記憶・風景・言葉<2>

前回に続き、石巻出身の作家辺見庸による『瓦礫の中から言葉を わたしの<死者>へ』という書物の中の言葉を引用します。


・・・以下引用・・・

風景と言葉

 わたしは脳出血の後遺症で右半身がどうしても動きません。ですので、被災地に駆けつけ友人、知人たちを助けにいくことができません。そのかわりに、死ぬまでの間にせいぜいできること、それはこのたびの出来事を深く感じ取り、考え抜き、それから想像し、予感して、それらを言葉としてうちたてて、そしてそのうちたてた言葉を、未完成であれ、死者たち、それから今失意の底に沈んでいる人びとに、わたし自身の悼みの念とともにとどける−それがせめても課された使命なのではないかと思うのです。
 それは決してとおりいっぺんの「頑張れ」とか、あるいは「復興」とか、「団結」とかの言葉をスローガン的に言うことではない。国難に立ち向かう日本人の美質、東北人のねばりづよさ、負けじ魂、絆や思いやりの大切さをいたずらに強調するのとも違います。言葉というものの真の働きは、そんなものではない。人々は本当は、もう一段、深い言葉を欲しているのではないかと、最近、とても強く感じています。被災した人々が待ち望んでいるのは、第一に必要な生活要件、現状の回復でしょう。
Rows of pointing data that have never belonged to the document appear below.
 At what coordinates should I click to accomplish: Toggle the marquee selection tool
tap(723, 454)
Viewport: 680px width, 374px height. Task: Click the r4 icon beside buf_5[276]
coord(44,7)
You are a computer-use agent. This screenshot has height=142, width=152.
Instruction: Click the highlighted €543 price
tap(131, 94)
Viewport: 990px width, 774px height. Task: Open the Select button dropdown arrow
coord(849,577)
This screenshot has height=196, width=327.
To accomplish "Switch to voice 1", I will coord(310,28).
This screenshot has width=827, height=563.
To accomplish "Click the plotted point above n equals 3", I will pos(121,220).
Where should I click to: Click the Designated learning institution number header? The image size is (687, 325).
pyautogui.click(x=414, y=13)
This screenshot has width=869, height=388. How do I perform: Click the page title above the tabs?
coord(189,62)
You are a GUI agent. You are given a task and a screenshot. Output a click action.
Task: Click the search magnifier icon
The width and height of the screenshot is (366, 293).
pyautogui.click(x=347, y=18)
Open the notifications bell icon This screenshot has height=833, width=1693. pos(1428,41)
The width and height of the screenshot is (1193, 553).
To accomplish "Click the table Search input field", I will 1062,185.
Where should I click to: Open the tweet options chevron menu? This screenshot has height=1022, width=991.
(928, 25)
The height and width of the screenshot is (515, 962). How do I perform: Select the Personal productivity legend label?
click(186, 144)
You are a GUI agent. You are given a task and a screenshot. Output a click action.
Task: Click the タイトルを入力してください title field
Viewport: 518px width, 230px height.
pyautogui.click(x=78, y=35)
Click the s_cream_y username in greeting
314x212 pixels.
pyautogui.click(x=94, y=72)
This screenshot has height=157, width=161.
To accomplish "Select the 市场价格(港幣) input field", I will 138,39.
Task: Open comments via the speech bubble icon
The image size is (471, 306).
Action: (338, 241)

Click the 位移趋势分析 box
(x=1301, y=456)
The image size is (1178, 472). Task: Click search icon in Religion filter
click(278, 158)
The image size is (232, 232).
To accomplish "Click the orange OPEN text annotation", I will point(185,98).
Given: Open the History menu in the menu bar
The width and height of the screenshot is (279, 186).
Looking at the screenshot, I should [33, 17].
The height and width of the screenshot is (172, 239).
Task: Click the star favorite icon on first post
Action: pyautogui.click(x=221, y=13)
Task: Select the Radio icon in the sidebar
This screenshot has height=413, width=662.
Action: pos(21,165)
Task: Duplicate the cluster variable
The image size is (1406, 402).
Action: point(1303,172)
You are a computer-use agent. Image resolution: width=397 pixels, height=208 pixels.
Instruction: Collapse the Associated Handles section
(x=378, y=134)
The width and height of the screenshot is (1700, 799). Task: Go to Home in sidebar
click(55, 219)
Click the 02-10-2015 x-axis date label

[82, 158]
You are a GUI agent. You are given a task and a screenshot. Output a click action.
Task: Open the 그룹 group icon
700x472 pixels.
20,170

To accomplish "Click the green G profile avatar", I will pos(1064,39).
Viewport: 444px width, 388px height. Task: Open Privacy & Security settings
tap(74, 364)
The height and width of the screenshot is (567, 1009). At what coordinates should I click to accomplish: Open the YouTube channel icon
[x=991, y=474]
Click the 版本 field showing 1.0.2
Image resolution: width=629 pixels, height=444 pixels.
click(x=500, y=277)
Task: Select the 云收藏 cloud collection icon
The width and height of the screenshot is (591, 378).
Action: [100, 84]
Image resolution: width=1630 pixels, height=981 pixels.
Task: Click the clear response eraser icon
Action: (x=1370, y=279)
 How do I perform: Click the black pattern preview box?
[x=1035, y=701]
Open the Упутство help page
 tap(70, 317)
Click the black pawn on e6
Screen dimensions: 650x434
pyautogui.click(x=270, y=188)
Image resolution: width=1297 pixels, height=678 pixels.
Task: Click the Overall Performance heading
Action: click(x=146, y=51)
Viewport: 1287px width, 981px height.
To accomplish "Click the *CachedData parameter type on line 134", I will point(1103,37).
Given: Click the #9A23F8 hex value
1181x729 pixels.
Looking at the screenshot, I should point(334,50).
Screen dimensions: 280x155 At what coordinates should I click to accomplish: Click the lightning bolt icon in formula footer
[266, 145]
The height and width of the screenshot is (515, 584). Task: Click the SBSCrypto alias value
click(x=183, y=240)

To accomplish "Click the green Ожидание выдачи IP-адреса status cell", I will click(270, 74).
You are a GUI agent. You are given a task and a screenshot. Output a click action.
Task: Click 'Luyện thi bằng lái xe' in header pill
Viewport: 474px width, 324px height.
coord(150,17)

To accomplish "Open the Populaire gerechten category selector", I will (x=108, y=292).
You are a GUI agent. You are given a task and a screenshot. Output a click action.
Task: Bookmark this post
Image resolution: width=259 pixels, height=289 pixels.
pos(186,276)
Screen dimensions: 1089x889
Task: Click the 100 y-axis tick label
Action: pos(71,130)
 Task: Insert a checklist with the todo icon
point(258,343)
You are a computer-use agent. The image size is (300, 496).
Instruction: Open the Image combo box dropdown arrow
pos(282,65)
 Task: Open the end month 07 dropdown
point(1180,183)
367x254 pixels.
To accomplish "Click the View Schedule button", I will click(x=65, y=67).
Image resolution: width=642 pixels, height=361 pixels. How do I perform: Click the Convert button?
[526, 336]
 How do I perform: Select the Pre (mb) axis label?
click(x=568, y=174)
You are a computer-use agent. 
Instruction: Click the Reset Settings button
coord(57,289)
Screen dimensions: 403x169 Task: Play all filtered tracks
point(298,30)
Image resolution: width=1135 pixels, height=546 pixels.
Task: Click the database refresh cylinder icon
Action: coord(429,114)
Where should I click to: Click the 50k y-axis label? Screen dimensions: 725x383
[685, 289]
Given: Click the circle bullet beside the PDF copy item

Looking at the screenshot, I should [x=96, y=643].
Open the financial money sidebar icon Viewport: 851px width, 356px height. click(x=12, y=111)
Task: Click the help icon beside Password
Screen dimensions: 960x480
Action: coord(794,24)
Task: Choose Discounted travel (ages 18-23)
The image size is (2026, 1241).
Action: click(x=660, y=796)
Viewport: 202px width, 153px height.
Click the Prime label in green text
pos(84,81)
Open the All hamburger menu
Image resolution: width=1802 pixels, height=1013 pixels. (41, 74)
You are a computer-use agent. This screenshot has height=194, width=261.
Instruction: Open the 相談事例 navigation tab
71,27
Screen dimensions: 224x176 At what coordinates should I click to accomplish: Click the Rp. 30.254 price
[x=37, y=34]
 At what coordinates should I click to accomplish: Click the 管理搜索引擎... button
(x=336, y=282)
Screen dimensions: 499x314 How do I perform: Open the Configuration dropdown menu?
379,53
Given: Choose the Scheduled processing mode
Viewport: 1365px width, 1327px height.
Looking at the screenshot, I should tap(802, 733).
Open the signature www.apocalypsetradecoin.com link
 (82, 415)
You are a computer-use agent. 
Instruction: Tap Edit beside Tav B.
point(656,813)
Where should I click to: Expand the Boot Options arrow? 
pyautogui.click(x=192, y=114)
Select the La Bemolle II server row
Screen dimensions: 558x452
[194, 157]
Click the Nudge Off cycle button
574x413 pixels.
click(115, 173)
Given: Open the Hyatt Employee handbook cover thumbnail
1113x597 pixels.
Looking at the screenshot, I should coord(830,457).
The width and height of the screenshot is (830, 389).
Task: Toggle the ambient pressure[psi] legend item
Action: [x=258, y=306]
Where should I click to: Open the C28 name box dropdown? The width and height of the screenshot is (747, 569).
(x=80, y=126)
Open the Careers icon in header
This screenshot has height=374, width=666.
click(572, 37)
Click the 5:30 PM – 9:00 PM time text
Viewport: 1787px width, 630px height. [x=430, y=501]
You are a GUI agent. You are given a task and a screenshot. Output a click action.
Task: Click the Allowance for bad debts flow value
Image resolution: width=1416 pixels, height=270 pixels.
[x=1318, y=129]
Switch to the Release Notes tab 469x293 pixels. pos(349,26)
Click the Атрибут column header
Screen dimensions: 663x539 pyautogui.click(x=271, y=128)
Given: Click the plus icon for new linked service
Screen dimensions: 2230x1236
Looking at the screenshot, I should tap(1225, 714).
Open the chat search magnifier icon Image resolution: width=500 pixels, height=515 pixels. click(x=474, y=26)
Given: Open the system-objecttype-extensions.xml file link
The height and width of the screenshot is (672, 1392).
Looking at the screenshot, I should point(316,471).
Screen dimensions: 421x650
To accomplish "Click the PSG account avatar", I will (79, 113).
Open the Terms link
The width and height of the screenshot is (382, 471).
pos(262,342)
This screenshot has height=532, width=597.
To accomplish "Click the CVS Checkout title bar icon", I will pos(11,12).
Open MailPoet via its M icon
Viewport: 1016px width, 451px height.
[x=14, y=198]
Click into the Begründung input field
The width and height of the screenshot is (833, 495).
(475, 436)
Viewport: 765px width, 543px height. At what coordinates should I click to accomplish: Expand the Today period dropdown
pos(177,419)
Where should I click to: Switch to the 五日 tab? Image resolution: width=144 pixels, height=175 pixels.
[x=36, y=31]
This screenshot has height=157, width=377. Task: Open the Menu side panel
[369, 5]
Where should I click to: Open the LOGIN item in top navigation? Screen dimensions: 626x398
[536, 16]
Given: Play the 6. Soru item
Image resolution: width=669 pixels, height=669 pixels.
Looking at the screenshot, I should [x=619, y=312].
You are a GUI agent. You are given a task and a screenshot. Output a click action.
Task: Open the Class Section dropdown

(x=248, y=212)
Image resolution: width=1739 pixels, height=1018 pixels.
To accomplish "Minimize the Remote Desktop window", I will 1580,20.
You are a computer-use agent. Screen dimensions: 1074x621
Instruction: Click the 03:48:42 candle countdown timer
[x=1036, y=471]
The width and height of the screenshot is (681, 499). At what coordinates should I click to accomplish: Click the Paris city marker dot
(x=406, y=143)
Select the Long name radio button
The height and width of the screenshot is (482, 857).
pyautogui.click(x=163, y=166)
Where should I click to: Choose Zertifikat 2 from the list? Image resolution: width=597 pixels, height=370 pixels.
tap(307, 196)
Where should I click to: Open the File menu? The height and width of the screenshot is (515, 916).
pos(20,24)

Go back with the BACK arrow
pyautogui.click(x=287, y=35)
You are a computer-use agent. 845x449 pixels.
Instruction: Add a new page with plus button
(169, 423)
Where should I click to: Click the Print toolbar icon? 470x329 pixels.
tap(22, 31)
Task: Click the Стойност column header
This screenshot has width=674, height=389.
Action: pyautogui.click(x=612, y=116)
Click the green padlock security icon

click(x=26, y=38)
と同時に事態の深みに迫ろうとする得心のいく、胸の底に届く、届けようとする言葉でもあるような気がします。それは今語りうる言葉をなぞり、くりかえし、みんなで唱和することではなく、いま語りえない言葉を、混沌と苦悩のなかから掬い、それらの言葉に息を吹きかけて命をあたえて、他者の沈黙にむけ送りとどけることではないでしょうか。